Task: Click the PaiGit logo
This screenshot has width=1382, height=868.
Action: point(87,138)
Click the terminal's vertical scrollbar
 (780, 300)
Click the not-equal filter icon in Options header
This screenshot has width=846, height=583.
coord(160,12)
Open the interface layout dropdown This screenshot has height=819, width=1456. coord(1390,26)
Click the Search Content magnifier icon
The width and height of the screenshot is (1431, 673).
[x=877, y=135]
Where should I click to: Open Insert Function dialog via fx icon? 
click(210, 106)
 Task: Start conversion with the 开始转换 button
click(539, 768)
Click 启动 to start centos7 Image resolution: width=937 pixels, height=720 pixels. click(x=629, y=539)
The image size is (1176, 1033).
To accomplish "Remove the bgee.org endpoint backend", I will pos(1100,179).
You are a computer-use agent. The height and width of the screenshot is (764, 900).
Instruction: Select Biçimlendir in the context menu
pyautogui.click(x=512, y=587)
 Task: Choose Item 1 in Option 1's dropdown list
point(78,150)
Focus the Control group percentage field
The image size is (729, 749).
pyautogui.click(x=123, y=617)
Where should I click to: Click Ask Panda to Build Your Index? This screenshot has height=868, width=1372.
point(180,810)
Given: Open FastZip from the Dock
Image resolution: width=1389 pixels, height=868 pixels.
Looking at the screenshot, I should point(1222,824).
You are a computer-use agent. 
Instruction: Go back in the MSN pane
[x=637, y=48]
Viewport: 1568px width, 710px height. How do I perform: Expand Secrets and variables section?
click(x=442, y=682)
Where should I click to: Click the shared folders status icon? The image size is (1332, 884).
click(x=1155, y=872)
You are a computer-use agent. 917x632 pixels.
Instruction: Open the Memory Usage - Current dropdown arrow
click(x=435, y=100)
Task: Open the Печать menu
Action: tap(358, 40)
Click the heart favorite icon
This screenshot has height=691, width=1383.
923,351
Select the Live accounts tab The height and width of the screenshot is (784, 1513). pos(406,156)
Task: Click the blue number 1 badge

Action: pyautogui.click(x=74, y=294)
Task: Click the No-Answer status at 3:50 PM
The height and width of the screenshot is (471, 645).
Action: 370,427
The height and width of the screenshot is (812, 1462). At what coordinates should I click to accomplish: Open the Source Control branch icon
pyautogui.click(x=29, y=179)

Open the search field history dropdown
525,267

###

» **Exercise prompt**
Recast everything from the line containing "Where should I click to: Open" down to the end of the data as a Markdown table with the columns Row and Line. Number the rows and leave out blank lines.

» **Solution to this problem**
| Row | Line |
|---|---|
| 1 | Where should I click to: Open Insert Function dialog via fx icon?  |
| 2 | click(210, 106) |
| 3 |  Task: Start conversion with the 开始转换 button |
| 4 | click(539, 768) |
| 5 | Click 启动 to start centos7 Image resolution: width=937 pixels, height=720 pixels. click(x=629, y=539) |
| 6 | The image size is (1176, 1033). |
| 7 | To accomplish "Remove the bgee.org endpoint backend", I will pos(1100,179). |
| 8 | You are a computer-use agent. The height and width of the screenshot is (764, 900). |
| 9 | Instruction: Select Biçimlendir in the context menu |
| 10 | pyautogui.click(x=512, y=587) |
| 11 |  Task: Choose Item 1 in Option 1's dropdown list |
| 12 | point(78,150) |
| 13 | Focus the Control group percentage field |
| 14 | The image size is (729, 749). |
| 15 | pyautogui.click(x=123, y=617) |
| 16 | Where should I click to: Click Ask Panda to Build Your Index? This screenshot has height=868, width=1372. |
| 17 | point(180,810) |
| 18 | Given: Open FastZip from the Dock |
| 19 | Image resolution: width=1389 pixels, height=868 pixels. |
| 20 | Looking at the screenshot, I should point(1222,824). |
| 21 | You are a computer-use agent.  |
| 22 | Instruction: Go back in the MSN pane |
| 23 | [x=637, y=48] |
| 24 | Viewport: 1568px width, 710px height. How do I perform: Expand Secrets and variables section? |
| 25 | click(x=442, y=682) |
| 26 | Where should I click to: Click the shared folders status icon? The image size is (1332, 884). |
| 27 | click(x=1155, y=872) |
| 28 | You are a computer-use agent. 917x632 pixels. |
| 29 | Instruction: Open the Memory Usage - Current dropdown arrow |
| 30 | click(x=435, y=100) |
| 31 | Task: Open the Печать menu |
| 32 | Action: tap(358, 40) |
| 33 | Click the heart favorite icon |
| 34 | This screenshot has height=691, width=1383. |
| 35 | 923,351 |
| 36 | Select the Live accounts tab The height and width of the screenshot is (784, 1513). pos(406,156) |
| 37 | Task: Click the blue number 1 badge |
| 38 | Action: pyautogui.click(x=74, y=294) |
| 39 | Task: Click the No-Answer status at 3:50 PM |
| 40 | The height and width of the screenshot is (471, 645). |
| 41 | Action: 370,427 |
| 42 | The height and width of the screenshot is (812, 1462). At what coordinates should I click to accomplish: Open the Source Control branch icon |
| 43 | pyautogui.click(x=29, y=179) |
| 44 | Open the search field history dropdown |
| 45 | 525,267 |